Hi. The described procedure for Linux server is only for vmware VMFS file system (ESX servers). To make the procedure a little bit "universal", I modified it, with the most common Linux partition types, as follows:

Setting the Alignment Offset for Linux Servers

The following procedure assumes the creation of a new partition on a new unpartitioned device. If you already have a partition created, it should be removed first. The procedure will erase all of the data on the selected partition.

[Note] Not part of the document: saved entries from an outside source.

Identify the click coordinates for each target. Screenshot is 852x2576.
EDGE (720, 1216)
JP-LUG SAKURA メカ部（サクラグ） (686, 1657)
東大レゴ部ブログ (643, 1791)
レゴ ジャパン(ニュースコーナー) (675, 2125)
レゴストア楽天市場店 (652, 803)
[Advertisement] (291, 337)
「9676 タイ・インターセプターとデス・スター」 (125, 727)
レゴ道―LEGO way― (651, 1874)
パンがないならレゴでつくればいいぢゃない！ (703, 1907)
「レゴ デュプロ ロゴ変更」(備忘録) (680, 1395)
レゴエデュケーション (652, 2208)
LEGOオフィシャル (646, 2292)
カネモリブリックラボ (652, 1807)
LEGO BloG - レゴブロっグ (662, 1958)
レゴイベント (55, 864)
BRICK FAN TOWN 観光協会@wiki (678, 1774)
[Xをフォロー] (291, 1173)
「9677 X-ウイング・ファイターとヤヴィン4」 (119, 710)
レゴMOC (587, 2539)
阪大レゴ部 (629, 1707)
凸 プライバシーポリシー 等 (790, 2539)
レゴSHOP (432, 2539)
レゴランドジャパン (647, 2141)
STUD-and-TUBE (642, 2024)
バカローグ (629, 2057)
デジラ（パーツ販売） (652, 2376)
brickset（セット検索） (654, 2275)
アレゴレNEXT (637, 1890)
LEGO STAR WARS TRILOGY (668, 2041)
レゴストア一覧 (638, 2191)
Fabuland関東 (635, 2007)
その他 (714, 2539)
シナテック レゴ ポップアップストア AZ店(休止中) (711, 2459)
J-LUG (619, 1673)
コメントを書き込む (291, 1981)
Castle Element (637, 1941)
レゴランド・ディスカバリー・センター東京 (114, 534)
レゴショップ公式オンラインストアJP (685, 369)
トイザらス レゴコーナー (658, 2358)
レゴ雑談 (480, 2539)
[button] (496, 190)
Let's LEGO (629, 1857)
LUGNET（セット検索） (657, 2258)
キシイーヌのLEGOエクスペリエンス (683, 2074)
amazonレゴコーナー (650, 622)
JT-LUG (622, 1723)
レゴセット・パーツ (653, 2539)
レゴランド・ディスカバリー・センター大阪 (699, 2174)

Execute the following steps to align partitions on a Linux system, assuming single disk full partition:

1. On service console, execute "fdisk /dev/sdX" (or "fdisk /dev/emcpowerX" for clariion systems), where X is the device on which you would like to create the new partition (a, b, c, etc).
2. Type "n" to create a new partition
3. Type "p" to create a primary partition
4. Type "1" to create partition #1
5. Select the defaults to use the full disk.
6. Type "t" to change partition type
7. Type "1" to select partition #1
8. Depending on your Linux environment and need: type "83" to set type to Linux partition, or type "82" to set type to Linux swap, or type "8e" to set type to Linux LVM, or type "fb" to set type to VMFS (vmware file system). For other partition types, type "L" to display the list of codes.
9. Type "x" to get into the expert mode
10. Type "b" to specify the starting block of partitions
11. Type "1" to select partition #1
12. Type "128" to make partition to align on 64KB boundary (block No. 128)
13. Type "w" to write new partition information to disk.

Hope this helps.

http://tipstricksandmore.blogspot.com

Anonymous said...

We are bringing up a VMWare ESXi host and attaching it to our Clariion. The version of ESXi is 3.5. The ESXi doesn't have a command line interface like the ESX does. And I think I read a blurb somewhere that stated with ESX 3.5, VMWare was going to take care of the alignment issue. Do you know of a way to double check this on a ESXi host?

Scott

Anonymous said...

On Linux servers if we are using Logical Volume Manager to manage our disks, how does this offset be configured? I thought that LVMs align the offset correctly by default. Is that a correct statement?

Anonymous said...

I should have looked further in this blog. Looks like this question (about LVM) has been answered elsewhere. Please ignore my question.

Matt Taylor said...

Can someone reference an EMC Document stating that disk alignment isn't required for LVM volumes?